Document extract START

Chief Health Officer Dr Peter Aitken says it won’t be harmful to the people affected, but it could affect their immunity.
“Unfortunately there is no ability to trace which six of the 175 people through the vaccination pop-up clinic were given the ultra-low dose, and we will contact all those impacted to discuss revaccination if required.
“A review is underway to further understand what happened, what caused the error and how processes can be improved,” Dr Aitken said.
“We have sought expert medical advice from the Commonwealth Department of Health on this matter, and will work with those impacted to ensure optimal immune response to the vaccination is achieved,” Dr Aitken said.
“Of those 175, 148 were receiving their first dose and 27 were receiving their second dose.
“We will offer a dedicated pop-up clinic locally for people who are recommended to receive a repeat dose to ensure they are fully vaccinated against COVID-19,” he said.

Document extract END
Given data START

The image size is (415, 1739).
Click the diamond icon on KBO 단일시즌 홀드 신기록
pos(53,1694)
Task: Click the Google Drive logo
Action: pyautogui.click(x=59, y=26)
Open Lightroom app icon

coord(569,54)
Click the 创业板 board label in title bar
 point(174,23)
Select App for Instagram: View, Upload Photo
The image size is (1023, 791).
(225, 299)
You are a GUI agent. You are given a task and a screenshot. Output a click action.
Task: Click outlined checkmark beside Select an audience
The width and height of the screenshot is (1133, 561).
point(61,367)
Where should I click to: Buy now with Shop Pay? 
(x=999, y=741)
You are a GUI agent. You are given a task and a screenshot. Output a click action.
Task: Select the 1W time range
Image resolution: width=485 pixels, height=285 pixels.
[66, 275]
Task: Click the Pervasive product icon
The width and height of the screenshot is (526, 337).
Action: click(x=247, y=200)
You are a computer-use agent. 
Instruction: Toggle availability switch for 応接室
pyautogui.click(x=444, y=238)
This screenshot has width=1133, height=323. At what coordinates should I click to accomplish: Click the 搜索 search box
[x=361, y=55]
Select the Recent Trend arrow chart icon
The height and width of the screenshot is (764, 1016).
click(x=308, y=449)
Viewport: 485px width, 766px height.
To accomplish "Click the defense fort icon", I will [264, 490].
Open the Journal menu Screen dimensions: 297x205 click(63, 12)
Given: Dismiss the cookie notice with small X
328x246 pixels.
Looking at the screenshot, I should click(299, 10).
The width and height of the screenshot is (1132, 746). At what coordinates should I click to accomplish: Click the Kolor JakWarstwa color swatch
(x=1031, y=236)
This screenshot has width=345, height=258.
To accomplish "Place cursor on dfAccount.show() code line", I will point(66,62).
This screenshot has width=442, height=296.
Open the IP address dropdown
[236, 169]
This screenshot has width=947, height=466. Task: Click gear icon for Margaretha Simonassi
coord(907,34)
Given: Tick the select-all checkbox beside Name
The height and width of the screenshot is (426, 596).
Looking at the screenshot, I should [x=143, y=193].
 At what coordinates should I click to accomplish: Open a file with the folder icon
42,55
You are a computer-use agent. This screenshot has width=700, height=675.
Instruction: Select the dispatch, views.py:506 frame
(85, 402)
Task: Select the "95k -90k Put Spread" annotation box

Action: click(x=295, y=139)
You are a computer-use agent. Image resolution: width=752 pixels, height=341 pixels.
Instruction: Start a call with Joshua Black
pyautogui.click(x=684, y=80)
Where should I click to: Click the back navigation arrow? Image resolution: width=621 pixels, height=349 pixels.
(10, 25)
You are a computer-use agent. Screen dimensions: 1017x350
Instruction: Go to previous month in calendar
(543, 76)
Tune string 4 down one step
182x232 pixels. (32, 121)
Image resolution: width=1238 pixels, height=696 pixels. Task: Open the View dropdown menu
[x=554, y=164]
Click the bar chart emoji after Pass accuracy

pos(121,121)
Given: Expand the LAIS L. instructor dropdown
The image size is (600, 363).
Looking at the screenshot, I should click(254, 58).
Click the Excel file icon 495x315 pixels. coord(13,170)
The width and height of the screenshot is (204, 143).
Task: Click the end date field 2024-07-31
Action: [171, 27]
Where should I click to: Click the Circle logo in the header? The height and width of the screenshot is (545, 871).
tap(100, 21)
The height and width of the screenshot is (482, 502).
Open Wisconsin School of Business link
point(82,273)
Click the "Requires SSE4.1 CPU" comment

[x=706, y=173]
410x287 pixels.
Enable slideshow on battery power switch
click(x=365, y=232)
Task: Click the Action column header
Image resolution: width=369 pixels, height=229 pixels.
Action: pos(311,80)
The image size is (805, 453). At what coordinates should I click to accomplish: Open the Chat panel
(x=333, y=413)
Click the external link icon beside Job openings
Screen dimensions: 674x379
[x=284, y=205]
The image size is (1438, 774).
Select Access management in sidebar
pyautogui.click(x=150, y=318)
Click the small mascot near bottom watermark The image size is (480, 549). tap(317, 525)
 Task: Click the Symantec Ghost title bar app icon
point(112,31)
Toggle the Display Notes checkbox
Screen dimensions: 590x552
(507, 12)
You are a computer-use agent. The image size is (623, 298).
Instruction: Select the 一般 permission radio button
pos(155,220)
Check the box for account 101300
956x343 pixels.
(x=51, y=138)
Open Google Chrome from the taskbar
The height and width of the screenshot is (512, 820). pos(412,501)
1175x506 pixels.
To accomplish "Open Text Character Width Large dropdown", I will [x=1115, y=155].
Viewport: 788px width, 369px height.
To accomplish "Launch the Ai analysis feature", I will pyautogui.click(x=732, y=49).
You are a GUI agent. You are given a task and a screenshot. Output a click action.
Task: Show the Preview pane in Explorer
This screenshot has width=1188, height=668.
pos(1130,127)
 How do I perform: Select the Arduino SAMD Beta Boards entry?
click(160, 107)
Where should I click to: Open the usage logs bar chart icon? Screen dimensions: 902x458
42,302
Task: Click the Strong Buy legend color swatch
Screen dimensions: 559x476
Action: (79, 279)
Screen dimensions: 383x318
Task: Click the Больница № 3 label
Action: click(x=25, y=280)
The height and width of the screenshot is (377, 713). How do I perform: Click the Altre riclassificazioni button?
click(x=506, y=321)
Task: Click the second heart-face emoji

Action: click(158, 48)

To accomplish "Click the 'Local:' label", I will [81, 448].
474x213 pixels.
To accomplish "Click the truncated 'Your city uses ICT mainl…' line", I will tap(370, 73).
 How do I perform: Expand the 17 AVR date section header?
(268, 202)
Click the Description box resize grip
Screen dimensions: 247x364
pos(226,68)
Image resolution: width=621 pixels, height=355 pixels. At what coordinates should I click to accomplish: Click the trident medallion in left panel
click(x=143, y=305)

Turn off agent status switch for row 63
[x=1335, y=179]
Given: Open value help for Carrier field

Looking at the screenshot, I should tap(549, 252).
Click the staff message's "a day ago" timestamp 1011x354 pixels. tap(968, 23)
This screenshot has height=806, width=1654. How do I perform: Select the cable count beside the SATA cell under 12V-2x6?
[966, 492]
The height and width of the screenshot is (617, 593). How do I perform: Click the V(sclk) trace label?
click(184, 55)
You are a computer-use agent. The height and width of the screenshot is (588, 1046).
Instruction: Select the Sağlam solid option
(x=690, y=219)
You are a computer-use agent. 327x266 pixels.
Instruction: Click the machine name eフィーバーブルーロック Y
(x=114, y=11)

Given data END

Activity list:
**a)** According to the excerpt on the vaccination dosing error, how many of the 175 people seen at the pop-up clinic were receiving their second dose?
**b)** Continue the excerpt on the vaccination dosing error from its last sentence.

Results of the tasks:
**a)** 27

**b)**
Metro South Health COVID-19 Incident Controller Dr Michael Cleary apologised for the error.
“I apologise for any distress this has caused to those 175 people and their families. We will, of course, be supporting every single person impacted,” Dr Cleary said.
“I am incredibly grateful that the error was picked up quickly following the conclusion of the clinic as a result of our safeguards and due diligence.
“A full incident report is being prepared which will allow me and my staff to better understand what needs to be done to improve processes at future pop-up clinics.”